Não sei exatamente como começar este post, na minha cabeça habita um emaranhado de pensamentos. Não a vi chegar mas a minha vida mudou na última semana. Andei duas semanas a oscilar entre trabalhos, a despedir-me do antigo e a pôr o pé devagarinho no novo. Arrisquei o que tinha, cheia de medo das novas funções, mas seguia em frente, mergulhava de cabeça no desconhecido. Adivinhava-se um parto difícil como é habitual - não sou boa com começos! Até que descobri que a compensação não era a que esperava.
Saltei fora! No dia em que fazia a festa de despedida no antigo emprego informava no outro que não poderia avançar por um valor tão baixo. E os comentários sucediam-se: "E agora? O que é que vais fazer? Então?... Não preferes ficar lá, mesmo sendo menos dinheiro, do que ficar sem nada? Tu é que sabes. É uma boa oportunidade."
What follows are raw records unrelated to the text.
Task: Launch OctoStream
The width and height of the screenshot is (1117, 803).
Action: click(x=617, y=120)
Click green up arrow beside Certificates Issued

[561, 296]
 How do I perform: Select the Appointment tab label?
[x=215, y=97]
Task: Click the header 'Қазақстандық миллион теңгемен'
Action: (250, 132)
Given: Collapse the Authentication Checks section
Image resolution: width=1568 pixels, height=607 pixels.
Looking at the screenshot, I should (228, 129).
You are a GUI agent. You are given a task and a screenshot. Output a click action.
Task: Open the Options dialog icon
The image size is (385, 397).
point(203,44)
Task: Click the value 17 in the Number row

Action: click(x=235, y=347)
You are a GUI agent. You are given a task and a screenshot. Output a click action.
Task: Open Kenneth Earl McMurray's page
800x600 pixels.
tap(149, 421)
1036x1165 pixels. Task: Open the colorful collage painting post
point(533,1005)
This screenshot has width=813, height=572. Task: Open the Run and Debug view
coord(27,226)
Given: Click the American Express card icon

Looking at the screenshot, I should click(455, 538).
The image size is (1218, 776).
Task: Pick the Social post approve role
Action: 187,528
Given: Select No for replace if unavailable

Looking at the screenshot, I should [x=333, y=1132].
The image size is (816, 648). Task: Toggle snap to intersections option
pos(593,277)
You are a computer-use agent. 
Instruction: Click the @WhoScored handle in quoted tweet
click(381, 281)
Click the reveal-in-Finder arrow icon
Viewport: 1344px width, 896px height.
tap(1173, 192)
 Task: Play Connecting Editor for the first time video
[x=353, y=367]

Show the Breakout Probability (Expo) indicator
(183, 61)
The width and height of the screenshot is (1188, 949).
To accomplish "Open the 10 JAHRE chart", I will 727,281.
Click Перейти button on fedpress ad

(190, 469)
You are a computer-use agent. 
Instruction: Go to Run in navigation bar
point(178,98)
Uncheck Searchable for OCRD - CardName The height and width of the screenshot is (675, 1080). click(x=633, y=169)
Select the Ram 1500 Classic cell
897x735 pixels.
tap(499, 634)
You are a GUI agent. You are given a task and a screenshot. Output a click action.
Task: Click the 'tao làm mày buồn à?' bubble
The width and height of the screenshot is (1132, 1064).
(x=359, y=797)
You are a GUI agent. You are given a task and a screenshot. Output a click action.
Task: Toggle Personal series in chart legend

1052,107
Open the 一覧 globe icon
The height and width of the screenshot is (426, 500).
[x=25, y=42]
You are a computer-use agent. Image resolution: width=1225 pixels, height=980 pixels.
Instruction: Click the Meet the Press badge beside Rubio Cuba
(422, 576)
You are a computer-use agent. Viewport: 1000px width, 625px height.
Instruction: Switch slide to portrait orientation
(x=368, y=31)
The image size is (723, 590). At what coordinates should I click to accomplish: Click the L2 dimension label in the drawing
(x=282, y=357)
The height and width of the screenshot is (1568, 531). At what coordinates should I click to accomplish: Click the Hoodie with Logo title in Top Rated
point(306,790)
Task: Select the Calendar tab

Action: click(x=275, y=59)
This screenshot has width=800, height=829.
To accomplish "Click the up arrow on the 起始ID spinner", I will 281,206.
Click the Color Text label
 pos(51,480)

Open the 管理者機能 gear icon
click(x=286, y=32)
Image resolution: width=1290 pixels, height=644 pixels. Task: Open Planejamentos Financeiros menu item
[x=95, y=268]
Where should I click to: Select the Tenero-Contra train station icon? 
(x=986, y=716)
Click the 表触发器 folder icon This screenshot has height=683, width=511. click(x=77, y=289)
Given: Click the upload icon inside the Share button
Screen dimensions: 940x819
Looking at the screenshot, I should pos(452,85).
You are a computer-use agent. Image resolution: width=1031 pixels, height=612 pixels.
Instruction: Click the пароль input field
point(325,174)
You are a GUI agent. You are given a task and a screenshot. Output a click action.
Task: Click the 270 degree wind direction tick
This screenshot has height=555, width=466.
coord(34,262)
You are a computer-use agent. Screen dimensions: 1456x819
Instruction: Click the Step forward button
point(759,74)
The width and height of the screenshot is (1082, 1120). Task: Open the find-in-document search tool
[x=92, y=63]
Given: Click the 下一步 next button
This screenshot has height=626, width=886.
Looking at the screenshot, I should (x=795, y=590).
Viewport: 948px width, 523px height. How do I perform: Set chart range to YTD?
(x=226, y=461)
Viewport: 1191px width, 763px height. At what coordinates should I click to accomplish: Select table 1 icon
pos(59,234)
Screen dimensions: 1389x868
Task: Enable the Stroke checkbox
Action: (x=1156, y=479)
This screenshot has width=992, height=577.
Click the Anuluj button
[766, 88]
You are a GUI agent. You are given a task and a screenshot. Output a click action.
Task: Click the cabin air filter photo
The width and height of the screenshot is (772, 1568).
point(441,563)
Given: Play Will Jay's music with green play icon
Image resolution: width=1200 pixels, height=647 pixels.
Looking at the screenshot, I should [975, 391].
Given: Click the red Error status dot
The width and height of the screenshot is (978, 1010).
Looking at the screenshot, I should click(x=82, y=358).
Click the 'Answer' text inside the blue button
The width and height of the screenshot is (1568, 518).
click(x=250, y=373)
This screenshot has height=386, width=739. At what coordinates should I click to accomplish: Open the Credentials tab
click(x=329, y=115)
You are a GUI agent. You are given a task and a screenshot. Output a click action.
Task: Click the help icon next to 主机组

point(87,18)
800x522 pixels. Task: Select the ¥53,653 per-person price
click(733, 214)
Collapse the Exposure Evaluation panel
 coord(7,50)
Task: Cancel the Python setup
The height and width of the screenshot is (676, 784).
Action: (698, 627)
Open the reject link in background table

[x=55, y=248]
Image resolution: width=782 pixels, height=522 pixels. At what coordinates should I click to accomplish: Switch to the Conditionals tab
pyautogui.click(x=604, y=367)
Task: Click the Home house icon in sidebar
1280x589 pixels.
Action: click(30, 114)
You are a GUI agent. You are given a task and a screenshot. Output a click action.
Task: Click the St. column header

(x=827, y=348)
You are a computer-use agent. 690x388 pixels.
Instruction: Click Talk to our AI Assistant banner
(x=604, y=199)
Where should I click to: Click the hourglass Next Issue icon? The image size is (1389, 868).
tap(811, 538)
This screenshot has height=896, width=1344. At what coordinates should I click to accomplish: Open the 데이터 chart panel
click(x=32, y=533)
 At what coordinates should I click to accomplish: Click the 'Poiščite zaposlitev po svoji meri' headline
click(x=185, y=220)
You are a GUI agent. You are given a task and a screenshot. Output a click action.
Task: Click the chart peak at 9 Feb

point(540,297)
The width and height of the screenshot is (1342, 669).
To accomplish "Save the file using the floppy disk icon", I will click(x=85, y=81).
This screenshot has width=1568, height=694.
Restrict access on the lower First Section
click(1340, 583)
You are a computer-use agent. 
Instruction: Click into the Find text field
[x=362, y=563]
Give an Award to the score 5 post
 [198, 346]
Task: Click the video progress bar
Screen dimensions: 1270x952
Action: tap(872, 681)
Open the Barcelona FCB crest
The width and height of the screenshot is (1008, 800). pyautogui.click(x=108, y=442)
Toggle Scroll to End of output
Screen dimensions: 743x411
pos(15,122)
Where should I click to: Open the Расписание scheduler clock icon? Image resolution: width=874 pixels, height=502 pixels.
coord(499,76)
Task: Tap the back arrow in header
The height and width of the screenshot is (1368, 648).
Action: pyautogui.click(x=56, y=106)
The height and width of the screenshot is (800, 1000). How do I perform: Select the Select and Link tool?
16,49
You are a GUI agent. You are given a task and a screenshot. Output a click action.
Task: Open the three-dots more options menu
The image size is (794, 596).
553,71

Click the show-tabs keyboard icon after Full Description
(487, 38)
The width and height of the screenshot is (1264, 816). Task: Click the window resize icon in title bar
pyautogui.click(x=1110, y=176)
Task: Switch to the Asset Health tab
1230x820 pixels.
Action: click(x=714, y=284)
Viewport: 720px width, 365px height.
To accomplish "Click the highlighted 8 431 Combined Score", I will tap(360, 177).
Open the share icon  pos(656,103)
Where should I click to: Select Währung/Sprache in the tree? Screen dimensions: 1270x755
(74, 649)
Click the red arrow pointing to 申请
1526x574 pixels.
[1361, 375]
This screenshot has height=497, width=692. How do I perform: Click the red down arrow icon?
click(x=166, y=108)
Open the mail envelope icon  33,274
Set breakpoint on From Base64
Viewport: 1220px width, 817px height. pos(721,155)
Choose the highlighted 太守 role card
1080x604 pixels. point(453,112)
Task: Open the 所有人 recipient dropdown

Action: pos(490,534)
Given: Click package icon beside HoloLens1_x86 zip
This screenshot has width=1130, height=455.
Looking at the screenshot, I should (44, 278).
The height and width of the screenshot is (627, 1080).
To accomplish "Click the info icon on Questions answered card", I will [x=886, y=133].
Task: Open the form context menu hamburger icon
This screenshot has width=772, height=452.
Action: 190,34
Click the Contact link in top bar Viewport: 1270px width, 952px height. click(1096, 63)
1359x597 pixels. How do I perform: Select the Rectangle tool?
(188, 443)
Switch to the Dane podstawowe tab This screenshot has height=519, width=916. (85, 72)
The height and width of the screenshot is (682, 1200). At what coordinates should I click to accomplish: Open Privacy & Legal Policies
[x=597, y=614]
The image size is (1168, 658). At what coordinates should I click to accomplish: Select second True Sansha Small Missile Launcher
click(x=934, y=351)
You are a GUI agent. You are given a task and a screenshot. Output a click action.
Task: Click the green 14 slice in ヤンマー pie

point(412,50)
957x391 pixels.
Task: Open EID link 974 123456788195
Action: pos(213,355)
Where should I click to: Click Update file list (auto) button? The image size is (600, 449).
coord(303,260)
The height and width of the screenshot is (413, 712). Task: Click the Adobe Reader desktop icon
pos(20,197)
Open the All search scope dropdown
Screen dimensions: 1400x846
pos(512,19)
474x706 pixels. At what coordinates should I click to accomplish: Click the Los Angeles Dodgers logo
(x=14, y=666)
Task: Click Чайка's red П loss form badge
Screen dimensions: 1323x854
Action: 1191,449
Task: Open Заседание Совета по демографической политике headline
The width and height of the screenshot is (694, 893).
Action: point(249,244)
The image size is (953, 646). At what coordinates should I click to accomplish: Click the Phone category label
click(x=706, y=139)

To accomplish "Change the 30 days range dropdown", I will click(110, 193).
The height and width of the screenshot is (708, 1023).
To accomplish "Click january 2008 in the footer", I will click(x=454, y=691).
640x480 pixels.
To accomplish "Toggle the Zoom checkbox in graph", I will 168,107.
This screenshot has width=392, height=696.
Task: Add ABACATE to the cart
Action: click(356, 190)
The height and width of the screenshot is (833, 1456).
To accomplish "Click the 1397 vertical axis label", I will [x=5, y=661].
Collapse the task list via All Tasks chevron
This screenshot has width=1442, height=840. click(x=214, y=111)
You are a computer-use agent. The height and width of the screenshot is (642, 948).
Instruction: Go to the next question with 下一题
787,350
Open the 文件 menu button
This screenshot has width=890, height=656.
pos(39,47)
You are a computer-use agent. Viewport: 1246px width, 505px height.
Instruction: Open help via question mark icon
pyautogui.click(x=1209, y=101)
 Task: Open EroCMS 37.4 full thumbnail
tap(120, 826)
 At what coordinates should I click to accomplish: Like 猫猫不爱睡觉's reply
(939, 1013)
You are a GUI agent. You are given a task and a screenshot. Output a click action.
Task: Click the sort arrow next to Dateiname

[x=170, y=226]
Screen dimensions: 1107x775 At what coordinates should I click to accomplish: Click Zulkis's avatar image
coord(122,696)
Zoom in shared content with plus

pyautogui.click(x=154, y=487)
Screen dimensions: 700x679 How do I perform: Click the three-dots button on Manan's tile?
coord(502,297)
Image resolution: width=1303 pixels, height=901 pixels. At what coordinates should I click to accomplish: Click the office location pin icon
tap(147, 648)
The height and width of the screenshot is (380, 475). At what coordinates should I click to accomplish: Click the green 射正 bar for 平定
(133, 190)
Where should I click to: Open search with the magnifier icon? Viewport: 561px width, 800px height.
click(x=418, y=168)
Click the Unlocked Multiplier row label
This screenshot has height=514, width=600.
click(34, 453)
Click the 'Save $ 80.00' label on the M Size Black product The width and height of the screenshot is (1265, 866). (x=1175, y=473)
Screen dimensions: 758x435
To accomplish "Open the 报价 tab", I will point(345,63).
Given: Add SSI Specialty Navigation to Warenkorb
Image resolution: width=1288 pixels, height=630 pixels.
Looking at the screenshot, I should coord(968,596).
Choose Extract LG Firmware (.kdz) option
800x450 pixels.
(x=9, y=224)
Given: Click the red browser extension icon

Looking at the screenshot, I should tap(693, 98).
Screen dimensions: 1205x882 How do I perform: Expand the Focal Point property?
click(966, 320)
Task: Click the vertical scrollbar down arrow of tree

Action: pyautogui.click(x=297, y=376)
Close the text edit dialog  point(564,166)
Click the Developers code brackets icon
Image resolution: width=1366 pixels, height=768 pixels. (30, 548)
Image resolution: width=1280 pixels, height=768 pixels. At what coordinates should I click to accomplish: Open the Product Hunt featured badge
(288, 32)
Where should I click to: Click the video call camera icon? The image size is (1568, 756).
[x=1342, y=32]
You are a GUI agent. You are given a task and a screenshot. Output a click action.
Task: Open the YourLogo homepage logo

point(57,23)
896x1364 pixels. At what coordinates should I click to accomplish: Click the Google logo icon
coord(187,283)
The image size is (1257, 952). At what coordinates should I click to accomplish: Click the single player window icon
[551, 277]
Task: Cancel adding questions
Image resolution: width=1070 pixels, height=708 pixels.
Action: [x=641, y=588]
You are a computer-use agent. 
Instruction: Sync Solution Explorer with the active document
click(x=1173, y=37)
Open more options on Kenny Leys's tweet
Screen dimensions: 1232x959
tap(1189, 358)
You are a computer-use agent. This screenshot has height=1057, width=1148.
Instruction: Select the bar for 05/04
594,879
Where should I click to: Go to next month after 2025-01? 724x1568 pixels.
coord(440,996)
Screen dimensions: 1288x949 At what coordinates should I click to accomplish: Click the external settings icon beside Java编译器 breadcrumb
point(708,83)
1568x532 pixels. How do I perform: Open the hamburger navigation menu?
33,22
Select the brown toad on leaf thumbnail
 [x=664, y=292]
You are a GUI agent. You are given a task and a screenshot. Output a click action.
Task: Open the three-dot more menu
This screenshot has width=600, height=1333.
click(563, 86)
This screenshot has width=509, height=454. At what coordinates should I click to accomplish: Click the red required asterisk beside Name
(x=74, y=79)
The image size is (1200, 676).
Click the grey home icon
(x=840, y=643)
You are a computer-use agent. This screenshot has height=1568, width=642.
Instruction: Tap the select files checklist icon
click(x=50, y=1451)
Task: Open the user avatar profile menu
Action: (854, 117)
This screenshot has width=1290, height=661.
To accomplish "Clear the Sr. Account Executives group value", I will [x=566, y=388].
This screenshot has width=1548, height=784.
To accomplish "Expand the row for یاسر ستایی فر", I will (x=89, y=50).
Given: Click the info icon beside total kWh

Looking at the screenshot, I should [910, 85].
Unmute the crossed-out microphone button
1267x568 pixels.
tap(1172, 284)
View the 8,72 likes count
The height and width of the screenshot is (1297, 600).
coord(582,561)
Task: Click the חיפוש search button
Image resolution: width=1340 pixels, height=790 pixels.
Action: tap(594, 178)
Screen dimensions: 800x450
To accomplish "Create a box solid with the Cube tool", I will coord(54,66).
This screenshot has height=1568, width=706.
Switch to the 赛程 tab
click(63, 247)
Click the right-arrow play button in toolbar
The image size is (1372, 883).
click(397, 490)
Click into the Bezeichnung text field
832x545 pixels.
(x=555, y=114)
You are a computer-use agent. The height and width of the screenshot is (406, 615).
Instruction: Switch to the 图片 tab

É difícil o embate com a realidade. Se por um lado me acalmou saber que não teria de passar por um começo cheio de responsabilidades e expectativas, por outro, há responsabilidades que não se pagam sozinhas.
No dia seguinte, depois de ter formalizado tudo. Cheguei a casa e dormi cinco horas. Acho que o meu corpo se quis inibir de pensar em tudo o que estava a acontecer.
Entretanto já fui a uma entrevista. Não fiquei para o lugar a que me candidatava, mas gostaram de mim e propuseram-me um part-time. Aceitei! É longe, são poucas horas, mas o valor é relativamente justo para as tarefas/responsabilidades. Eu não tenho medo de trabalhar, não posso é aceitar que achem que estou em saldos.
Chamem-me louca, corajosa ou fraca. Não sei o que fui ou consigo estar a ser no meio deste processo. Só sei que tudo isto me devolve sempre a mesma pergunta: "Como é que consigo descobrir o que me faz feliz?"